While he waited, lungs full of musty air and his mind on creeping things and “Eyes... Dakar” he swung the flashlight beam slowly around the room and wondered how he’d let himself be caught. From his new height he could see the open cages and the empty tanks behind the herbalist’s counter. Green-Face-Frog-Eyes must have had himself a nasty little ball before leaving for Dakar and killing a policeman on his way out. But why hadn’t he, super-sleuth Nick Carter, been aware of these skittering, scuffling things before? He swore at himself as he asked the question, and realized at once that he had only looked for human occupants before going on his way up stairs.

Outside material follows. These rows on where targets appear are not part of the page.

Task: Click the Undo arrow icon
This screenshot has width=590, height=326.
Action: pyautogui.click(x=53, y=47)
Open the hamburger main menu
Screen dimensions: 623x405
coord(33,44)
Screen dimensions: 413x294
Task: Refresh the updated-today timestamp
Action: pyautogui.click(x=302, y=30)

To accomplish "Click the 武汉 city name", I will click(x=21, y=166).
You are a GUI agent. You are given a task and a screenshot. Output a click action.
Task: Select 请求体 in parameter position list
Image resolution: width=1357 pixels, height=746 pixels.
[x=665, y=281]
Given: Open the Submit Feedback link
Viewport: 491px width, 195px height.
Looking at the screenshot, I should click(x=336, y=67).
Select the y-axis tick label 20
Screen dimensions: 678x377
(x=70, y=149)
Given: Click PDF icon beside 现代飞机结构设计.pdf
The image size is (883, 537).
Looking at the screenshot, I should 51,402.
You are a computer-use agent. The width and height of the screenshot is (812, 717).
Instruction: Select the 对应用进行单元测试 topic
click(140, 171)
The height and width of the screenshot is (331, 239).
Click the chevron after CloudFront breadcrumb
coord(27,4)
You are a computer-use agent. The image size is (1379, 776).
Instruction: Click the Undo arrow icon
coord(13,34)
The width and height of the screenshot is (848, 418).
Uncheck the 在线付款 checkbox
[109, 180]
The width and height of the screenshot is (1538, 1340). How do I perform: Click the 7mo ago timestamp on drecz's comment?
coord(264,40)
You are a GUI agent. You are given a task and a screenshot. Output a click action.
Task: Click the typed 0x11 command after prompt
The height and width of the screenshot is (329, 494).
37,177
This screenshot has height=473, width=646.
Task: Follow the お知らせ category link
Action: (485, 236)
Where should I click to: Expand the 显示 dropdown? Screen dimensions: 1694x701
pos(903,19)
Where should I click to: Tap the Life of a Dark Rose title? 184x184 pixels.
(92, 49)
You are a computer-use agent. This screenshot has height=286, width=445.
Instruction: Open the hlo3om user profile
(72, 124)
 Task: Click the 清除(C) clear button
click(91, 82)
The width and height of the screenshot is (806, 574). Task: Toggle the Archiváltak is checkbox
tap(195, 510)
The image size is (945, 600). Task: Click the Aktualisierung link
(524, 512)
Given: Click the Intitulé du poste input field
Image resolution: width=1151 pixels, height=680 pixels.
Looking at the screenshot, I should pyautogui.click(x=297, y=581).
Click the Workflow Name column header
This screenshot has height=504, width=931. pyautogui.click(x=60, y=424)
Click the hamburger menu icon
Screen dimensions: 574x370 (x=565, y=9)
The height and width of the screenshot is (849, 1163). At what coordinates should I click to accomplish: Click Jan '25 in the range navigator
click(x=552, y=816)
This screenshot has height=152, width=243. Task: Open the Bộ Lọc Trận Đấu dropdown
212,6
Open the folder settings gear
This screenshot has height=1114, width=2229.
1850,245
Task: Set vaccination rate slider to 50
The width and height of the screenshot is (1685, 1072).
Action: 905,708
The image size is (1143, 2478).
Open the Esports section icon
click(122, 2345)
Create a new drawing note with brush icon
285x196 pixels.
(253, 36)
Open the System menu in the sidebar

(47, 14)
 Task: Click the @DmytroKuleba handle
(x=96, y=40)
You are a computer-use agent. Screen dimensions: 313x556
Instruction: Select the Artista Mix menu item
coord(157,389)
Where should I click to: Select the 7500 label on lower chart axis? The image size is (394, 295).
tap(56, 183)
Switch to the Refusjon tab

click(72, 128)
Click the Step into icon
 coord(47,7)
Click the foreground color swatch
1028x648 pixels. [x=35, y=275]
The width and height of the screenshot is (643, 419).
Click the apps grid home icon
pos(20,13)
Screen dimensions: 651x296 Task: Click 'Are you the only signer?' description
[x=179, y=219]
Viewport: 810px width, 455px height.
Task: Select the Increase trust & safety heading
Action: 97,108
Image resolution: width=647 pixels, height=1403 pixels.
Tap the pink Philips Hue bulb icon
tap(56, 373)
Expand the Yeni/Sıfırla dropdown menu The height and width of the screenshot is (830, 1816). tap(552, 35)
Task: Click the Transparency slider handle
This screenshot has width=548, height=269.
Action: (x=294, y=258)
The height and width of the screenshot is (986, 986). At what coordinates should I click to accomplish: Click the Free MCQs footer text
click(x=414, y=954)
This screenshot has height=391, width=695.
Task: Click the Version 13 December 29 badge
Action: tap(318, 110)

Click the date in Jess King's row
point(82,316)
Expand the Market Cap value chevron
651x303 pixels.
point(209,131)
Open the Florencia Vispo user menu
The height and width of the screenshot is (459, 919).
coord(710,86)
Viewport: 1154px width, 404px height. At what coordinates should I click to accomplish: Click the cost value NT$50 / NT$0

And Eyes must have left long enough before so that the creatures would have quieted down. Or shortly enough before so that they were not yet free...?

The flash beam licked the floor beneath his feet. A viper spat back at him. Its tiny body twitched as though readying itself to jump, and the vicious spitting mouth opened and closed against the thickening air.

A red devil appeared suddenly on the wooden seat beneath Nick’s feet and tacked dazedly toward him. This time there was nothing to do but try to smash the creature. Nick raised his left foot and let death slither beneath it. The red devil sidled swiftly toward the standing right foot and Nick brought his free leg down in a lightning movement that would have befuddled any quick-thinking man. But the red spider was not a man. Some instinct made it dart free of the descending foot and scrabble up the outside of the right trouser leg. Nick’s foot came down uselessly on the wooden seat and the thing clung to the fabric of his pants. He swung his leg suddenly and violently as if he were kicking off a football game, and still the thing clung to his right trouser leg. Nick brought his leg far back, past the side of the chair, so that the thing was clinging to cloth separated from Nick’s vulnerable flesh by an inch of space. He felt it scuttle up to his knee, where the cloth was tighter and only its thickness separated him from death.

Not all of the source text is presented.